IAF: Open your data, because there is such a shortage of data. Good data sets are actually really hard to find. I am sure that there are many freelance people in the data world who are extremely interested in that data. So, opening that data is the best advice I can give.
BR: And in fact, opening that data up may come back around and start working within the organization to help unlock it and to help it deal with the fear of data that many organizations have. It happens so often, even in the corporate world, that companies come to us and say they really want to open their data and visualize their data and we get a contract and we start to work and Step One is to give us the data. And that is when the people who hired us discover that there are multiple obstacles within the organization to releasing that data, whether they are technical obstacles, administrative obstacles, or legal and security obstacles.
GK: Which data visualizing tools do you recommend?
IAF: When I am asked that question, I always direct people to selection.datavisualization.ch. It is a very extensive list of great tools, from the reasonably sophisticated to the very easy-to-use, such as Leaflet, which is pretty awesome. We used it to build Okavango. What is great about this site is that you have tools for any kind of content you might have. If you want to build timelines, there are many tools to build timelines. If you want to build something that is geographical, Leaflet is great, and Matte Box as well. It really depends what you want to create, but there are many, many easy-to-use tools.
If you want to step up your game and go further, we at the Office of Creative Research tend to use Processing a lot.
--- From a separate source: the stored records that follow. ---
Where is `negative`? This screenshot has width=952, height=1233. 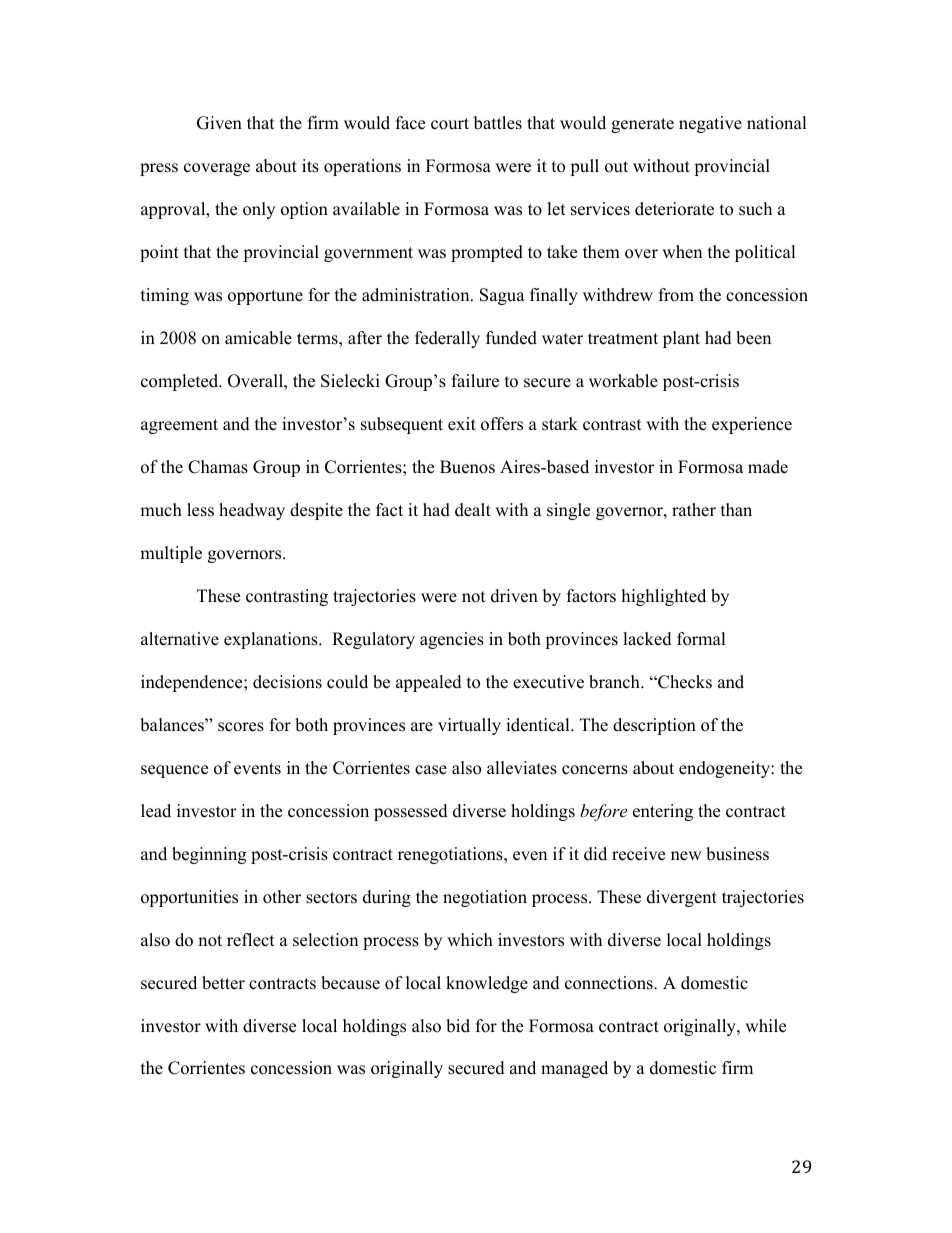
negative is located at coordinates (710, 124).
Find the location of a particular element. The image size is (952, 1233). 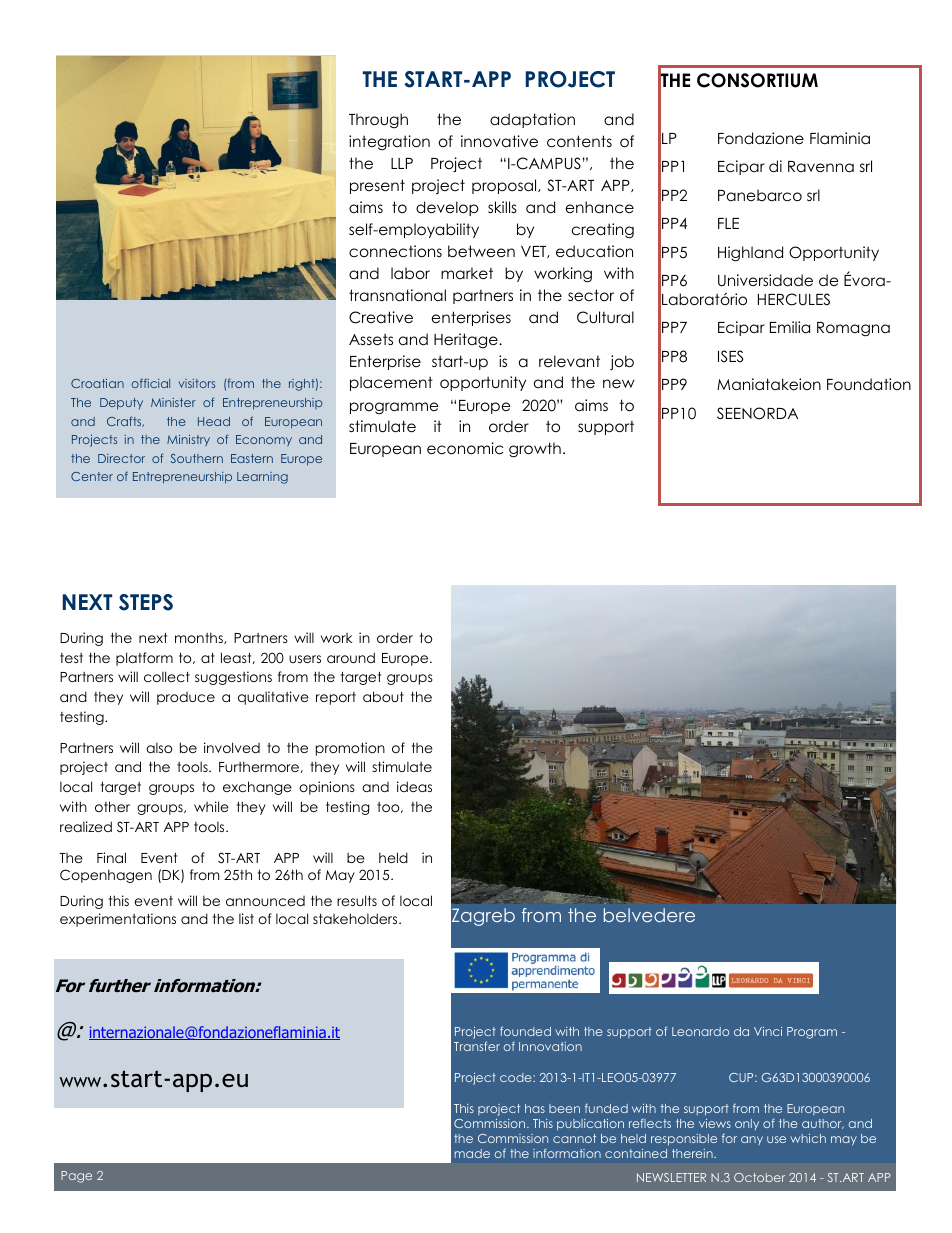

Foundation is located at coordinates (869, 384).
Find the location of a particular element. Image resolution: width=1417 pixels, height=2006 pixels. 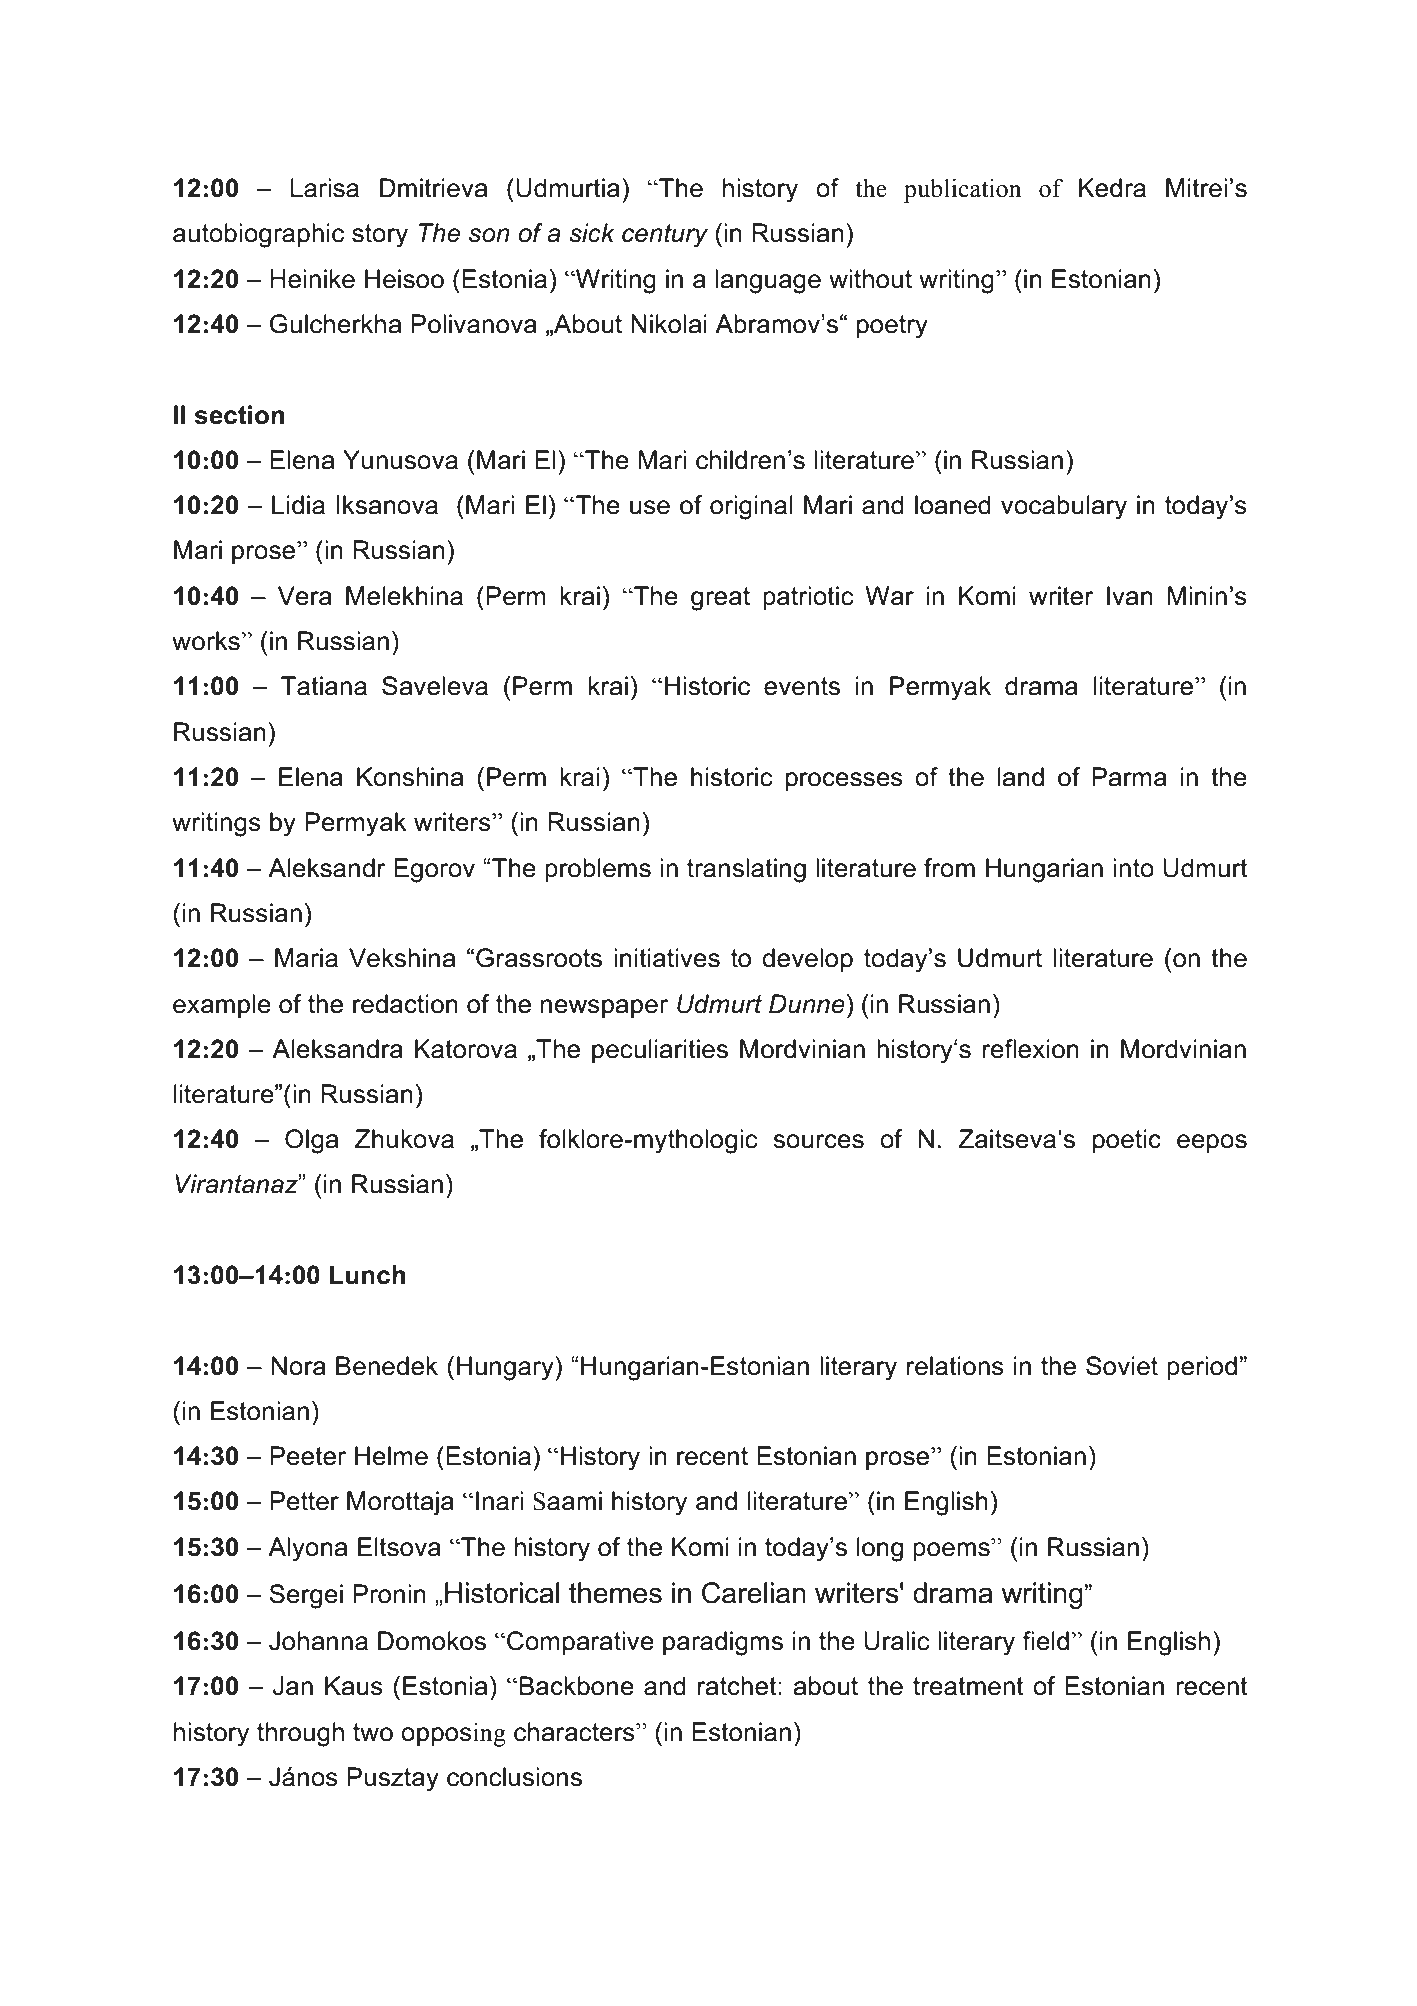

son is located at coordinates (489, 235).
We think it is a great tool because it isn’t meant for engineers, it is meant for artists. At OCR, we are not programmers foremost, we are designers. Processing is such a good introduction to programming, with an artistic angle to it. If you want to go further than the tools that are designed for a specific task, Processing will let you do just about anything and it isn’t as heavy or as intense as learning coding languages like Python or Ruby. Processing is not really a tool, it is an environment that allows you to build your own tools.
BR: It is important to note that the tools will dictate the visualization.
There is no visualization tool that is going to get the perfect essence of what you’ve got. It is important to understand that. The tools have already asked a certain set of questions and shrink-wrapped them.
And some of them are beautiful, and some of them ask really provocative questions, but they are not going to ask you the specific questions that you might have about your data. You have to look at this whole visualization process as part of a bigger iterative process about data collection. We are kind of at the beginning of this whole thing. As you start to visualize your data, you will find yourself wishing you had asked for the incomes of people as well as their ages, for example, since your data is incomplete. All data is a rough facsimile of reality, and you may find you are missing the critical pieces you need to leverage what you have and the story you want to tell. And that comes back around and hopefully helps you reevaluate what data you, as an organization, are collecting.
IAF: In fact, the bigger the organization, the harder it is to get the data working for us. Data collection is often done with no purpose, no particular goal in mind.
GK: What does your dream data viz project in the social sector look like?
BR: I love projects where language is at the core of the data set. If it is people, people in their own words.
IAF: I like to work with data that has to do with people. As soon as the data is interconnected, it makes it so interesting to analyze the networks of organic systems that evolve and are not visible. It has to be about people and it has to be interconnected.